DATASET CONTENT –
Start of Block

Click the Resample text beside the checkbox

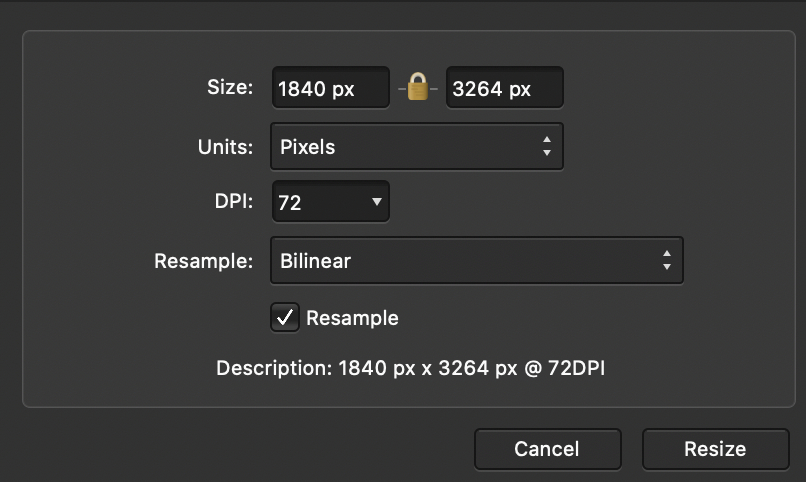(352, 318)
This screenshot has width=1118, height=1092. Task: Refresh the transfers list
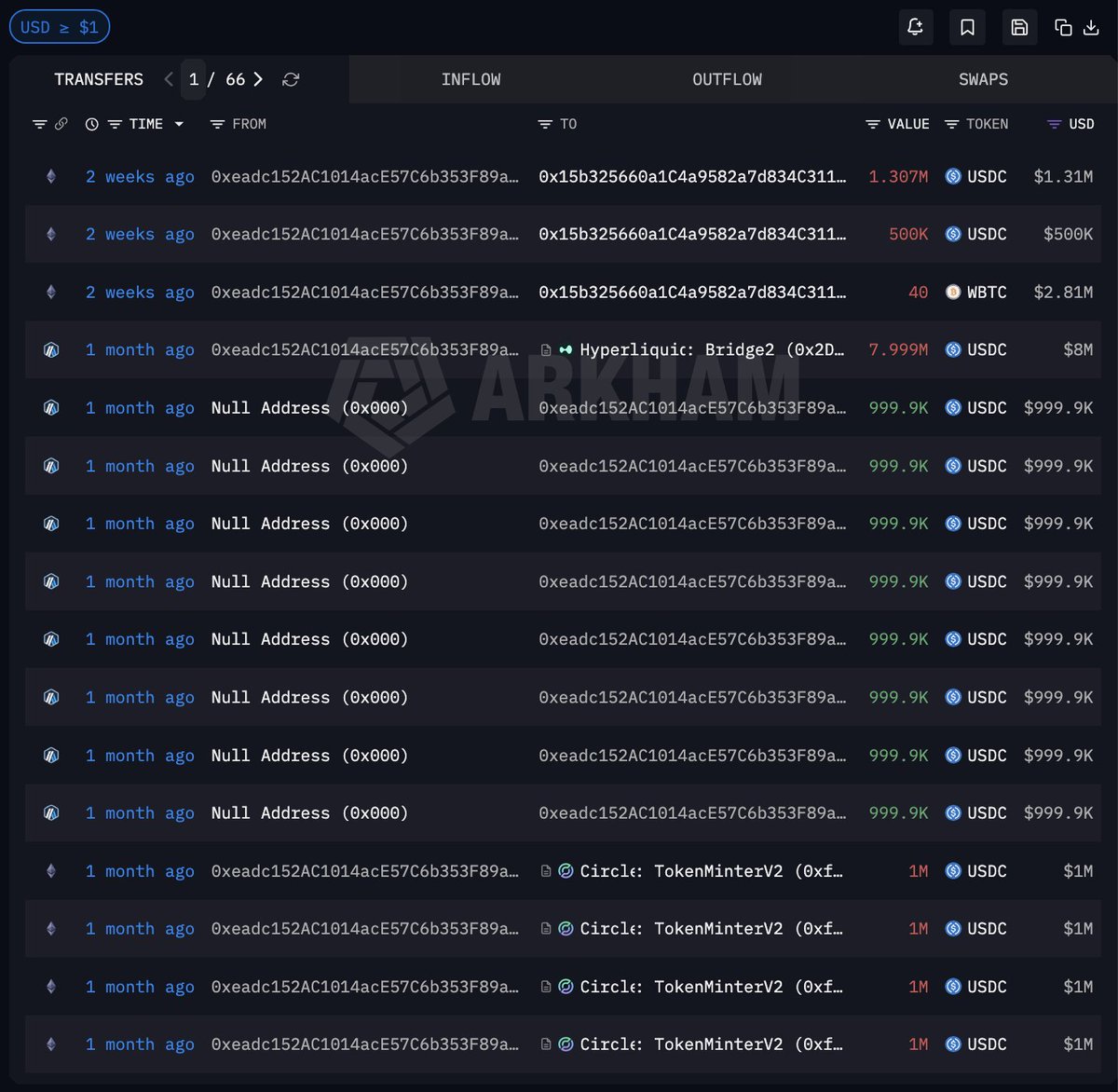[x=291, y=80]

End of Block
Start of Block

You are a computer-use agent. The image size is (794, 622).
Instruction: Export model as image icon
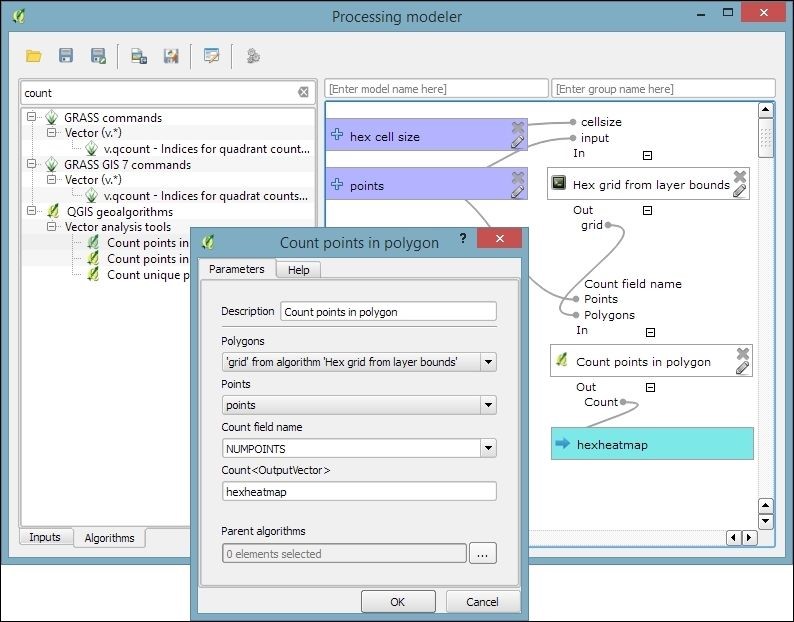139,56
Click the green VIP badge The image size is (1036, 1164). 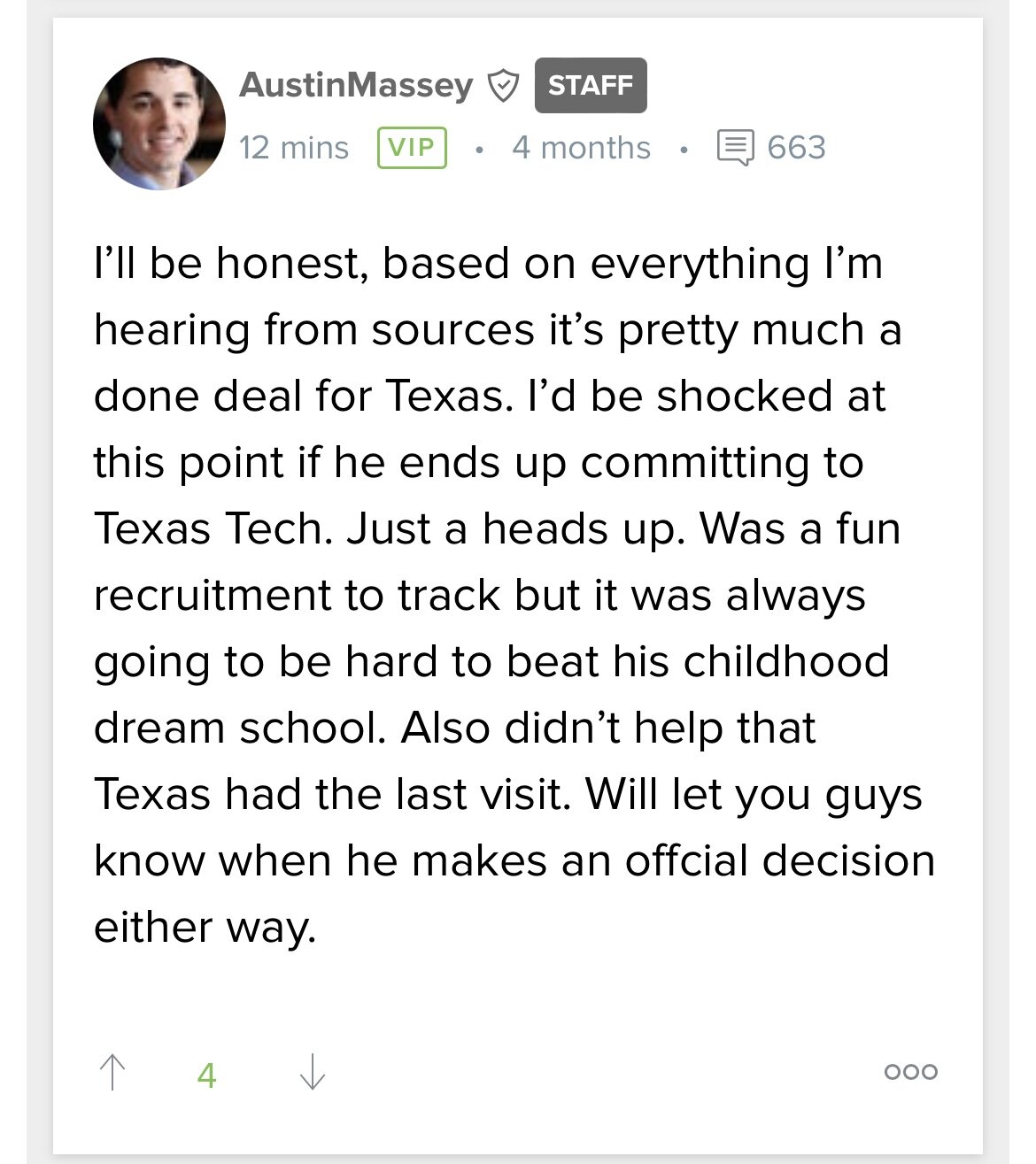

End of Block

Look above for the line with "Instruction: Export model as image icon" and the line with "Click the green"; set down those two lines and all lines between them exactly, without pictures and without anything else.

Instruction: Export model as image icon
139,56
Click the green VIP badge The image size is (1036, 1164). 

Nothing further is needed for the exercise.